== Text excerpt

The "workflow" metaphor is at a higher level. If you think of how
incoming data can be sorted and parceled out as if to a number of
desks in an office, with forms processed at a desk going from one
outbox to another desk's inbox, you're ignoring exact sequencing. It's
the view where you're labeling desks by their specialized tasks and
drawing outbox-inbox connections. In this view, it matters little
that, in the one-instruction-at-a-time CPU model, there's only one
"clerk" who (ridiculously, I know) puts a form in an inbox, then takes
it out again, puts it in the inbox of another desk, then sits down at
that other desk, takes the same form out and does the very specific
form-processing task assigned to that desk. You can instead imagine it
as some sluggish bureaucracy where everyone else but the single busy
clerk is waiting for a form to hit their empty inboxes. The fact is,
"one-instruction-at-a-time CPUs" hardly exist anymore except in the
cheapest microcontrollers -- there are all multitasking like crazy.

====
== Supplied material

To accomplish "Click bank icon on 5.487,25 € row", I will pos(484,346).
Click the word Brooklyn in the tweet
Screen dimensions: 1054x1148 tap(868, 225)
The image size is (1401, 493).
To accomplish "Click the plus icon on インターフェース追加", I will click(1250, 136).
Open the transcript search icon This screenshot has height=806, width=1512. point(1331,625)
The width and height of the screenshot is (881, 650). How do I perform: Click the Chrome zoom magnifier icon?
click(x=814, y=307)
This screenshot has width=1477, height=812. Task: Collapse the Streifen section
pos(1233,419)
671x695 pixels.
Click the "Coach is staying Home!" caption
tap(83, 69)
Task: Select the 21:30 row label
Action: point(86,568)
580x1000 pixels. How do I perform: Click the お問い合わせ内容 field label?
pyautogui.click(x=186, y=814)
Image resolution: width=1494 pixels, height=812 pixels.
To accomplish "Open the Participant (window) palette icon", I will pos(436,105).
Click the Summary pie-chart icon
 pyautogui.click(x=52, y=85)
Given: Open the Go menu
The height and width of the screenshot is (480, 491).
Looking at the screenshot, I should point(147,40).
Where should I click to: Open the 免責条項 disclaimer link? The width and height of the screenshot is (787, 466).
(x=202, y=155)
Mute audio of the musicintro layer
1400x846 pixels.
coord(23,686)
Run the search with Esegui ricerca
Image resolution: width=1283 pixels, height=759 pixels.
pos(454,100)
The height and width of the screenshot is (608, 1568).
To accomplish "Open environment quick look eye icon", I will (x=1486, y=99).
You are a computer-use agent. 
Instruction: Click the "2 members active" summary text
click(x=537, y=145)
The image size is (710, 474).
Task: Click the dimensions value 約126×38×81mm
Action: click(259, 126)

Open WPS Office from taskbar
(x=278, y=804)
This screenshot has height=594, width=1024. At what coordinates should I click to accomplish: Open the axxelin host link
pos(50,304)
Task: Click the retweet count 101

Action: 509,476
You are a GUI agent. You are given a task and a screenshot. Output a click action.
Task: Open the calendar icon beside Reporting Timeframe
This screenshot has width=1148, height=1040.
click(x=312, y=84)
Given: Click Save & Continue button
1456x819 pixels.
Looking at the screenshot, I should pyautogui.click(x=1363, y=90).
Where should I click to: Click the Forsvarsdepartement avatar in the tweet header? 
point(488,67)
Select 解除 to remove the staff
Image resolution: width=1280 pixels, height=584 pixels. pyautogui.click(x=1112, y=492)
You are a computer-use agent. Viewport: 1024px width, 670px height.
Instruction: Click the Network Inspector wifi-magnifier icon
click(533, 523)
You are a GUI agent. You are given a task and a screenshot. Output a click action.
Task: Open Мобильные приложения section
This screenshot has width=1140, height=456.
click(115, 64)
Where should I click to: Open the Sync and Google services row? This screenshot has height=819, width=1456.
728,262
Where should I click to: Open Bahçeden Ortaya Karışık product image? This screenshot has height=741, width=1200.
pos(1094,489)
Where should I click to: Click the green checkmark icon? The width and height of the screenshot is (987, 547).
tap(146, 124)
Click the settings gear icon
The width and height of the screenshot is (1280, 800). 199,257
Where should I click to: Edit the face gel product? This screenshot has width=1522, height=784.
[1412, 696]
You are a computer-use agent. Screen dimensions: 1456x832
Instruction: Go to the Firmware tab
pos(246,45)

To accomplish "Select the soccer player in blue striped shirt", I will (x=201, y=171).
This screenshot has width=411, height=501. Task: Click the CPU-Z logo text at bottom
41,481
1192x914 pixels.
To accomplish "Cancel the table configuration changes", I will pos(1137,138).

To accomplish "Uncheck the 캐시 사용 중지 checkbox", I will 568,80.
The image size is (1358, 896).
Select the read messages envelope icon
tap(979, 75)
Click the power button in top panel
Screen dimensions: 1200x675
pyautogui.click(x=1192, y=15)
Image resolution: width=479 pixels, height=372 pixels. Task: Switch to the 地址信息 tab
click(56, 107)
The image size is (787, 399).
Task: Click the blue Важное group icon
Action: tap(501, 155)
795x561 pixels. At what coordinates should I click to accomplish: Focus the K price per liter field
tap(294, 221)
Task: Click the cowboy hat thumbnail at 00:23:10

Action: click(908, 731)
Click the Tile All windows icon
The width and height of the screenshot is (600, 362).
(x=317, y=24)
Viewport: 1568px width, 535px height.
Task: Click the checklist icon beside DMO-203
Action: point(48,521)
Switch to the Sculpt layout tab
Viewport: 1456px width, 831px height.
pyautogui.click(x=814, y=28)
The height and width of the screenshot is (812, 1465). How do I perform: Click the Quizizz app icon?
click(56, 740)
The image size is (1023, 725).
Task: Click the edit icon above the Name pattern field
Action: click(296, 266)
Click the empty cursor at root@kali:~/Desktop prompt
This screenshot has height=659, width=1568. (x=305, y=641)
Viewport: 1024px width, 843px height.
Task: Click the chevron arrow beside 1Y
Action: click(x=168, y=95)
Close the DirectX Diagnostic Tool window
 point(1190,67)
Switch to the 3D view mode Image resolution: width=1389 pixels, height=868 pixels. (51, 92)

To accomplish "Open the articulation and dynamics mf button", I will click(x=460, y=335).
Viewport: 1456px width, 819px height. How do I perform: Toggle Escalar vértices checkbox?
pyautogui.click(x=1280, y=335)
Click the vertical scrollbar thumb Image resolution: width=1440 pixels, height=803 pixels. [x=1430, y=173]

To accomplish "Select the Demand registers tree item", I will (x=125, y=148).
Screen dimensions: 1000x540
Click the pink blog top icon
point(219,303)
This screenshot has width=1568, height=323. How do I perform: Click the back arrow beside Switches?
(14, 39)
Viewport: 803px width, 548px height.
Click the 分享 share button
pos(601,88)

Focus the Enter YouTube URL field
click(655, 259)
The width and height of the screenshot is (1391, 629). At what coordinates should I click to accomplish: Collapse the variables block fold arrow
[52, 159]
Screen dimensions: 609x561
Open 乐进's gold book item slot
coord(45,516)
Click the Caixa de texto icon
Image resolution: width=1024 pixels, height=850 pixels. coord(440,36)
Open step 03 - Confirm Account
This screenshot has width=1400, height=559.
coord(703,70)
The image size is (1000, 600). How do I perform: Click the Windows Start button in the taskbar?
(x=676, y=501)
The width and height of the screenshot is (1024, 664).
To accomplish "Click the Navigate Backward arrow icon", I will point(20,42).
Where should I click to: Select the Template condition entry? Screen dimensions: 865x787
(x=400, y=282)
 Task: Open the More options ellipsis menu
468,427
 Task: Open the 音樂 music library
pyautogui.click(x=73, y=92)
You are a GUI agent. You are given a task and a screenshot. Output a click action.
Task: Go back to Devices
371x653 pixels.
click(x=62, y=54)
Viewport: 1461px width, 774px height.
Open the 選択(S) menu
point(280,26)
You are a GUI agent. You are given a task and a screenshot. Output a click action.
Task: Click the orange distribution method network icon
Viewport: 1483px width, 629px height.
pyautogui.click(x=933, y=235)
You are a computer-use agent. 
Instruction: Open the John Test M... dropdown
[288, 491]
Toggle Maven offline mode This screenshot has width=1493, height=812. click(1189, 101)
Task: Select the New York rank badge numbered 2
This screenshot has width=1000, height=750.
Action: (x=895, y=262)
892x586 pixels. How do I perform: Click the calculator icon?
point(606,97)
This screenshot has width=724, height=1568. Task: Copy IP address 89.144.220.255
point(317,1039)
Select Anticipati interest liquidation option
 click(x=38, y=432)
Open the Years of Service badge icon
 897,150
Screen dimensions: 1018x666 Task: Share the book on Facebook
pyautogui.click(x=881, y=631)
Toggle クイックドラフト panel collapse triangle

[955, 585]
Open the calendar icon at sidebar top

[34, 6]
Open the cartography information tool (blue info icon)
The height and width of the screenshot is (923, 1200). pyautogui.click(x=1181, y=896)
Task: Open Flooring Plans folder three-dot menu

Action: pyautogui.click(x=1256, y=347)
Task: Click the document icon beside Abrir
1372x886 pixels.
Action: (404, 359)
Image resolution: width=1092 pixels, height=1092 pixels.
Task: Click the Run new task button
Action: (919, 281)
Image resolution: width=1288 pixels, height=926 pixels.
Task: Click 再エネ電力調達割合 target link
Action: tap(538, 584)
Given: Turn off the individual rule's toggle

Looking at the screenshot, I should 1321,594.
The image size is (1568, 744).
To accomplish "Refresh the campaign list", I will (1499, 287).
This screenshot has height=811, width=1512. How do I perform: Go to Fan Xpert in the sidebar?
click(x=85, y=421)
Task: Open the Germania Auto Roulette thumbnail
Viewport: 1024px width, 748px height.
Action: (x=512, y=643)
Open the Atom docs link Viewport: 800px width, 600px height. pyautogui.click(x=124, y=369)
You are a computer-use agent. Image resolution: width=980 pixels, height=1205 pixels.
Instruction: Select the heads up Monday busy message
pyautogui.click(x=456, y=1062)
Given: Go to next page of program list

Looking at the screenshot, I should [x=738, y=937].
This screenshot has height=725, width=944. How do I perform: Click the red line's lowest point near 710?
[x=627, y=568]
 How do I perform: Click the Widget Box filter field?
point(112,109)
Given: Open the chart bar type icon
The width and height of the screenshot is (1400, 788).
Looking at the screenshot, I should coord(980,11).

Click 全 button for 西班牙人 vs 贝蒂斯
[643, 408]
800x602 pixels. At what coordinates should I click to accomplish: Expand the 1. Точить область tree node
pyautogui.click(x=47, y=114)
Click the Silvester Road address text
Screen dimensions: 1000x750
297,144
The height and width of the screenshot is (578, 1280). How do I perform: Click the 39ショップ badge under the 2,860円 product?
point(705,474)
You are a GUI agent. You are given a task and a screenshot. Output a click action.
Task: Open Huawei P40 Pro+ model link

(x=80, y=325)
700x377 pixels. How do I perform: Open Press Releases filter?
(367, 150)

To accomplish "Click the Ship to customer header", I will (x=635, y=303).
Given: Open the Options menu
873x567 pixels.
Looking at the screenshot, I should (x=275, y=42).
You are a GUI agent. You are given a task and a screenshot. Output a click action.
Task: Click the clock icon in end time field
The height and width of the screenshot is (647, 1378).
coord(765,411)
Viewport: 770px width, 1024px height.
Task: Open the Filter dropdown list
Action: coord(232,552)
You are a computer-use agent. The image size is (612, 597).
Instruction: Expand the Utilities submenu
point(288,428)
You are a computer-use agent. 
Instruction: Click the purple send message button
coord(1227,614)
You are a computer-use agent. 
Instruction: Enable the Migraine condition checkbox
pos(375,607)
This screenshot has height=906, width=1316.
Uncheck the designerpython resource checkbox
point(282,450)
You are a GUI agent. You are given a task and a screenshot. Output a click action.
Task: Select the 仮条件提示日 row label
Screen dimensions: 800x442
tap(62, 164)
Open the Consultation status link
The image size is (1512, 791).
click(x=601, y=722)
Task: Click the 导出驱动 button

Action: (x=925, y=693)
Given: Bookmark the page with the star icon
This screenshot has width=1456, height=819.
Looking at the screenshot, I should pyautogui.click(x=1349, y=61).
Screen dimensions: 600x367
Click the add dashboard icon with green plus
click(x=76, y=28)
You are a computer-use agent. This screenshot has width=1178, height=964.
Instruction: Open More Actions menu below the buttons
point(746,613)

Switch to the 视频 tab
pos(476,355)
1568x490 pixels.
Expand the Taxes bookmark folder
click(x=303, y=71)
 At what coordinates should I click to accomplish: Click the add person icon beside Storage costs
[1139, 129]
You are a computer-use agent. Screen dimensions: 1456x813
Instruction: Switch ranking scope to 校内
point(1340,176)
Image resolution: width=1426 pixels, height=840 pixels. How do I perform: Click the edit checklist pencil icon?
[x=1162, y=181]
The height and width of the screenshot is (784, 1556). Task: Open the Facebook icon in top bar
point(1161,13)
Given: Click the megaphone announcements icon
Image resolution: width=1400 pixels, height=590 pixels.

====

● Exercise requirements:
**A)** Translate this sentence from the excerpt on the workflow metaphor into Spanish: "It's the view where you're labeling desks by their specialized tasks and drawing outbox-inbox connections."
**B)** Arrange the rows as a Markdown table with the columns Num and Line. Start with the line containing "The height and width of the screenshot is (812, 1465).", go on through the line containing "Action: click(x=168, y=95)", number each line, and leave out any blank lines.

● Complete answers:
**A)** Es la perspectiva en la que etiquetas los escritorios según sus tareas especializadas y trazas las conexiones entre bandejas de salida y bandejas de entrada.

**B)**
| Num | Line |
|---|---|
| 1 | The height and width of the screenshot is (812, 1465). How do I perform: Click the Quizizz app icon? |
| 2 | click(56, 740) |
| 3 | The image size is (1023, 725). |
| 4 | Task: Click the edit icon above the Name pattern field |
| 5 | Action: click(296, 266) |
| 6 | Click the empty cursor at root@kali:~/Desktop prompt |
| 7 | This screenshot has height=659, width=1568. (x=305, y=641) |
| 8 | Viewport: 1024px width, 843px height. |
| 9 | Task: Click the chevron arrow beside 1Y |
| 10 | Action: click(x=168, y=95) |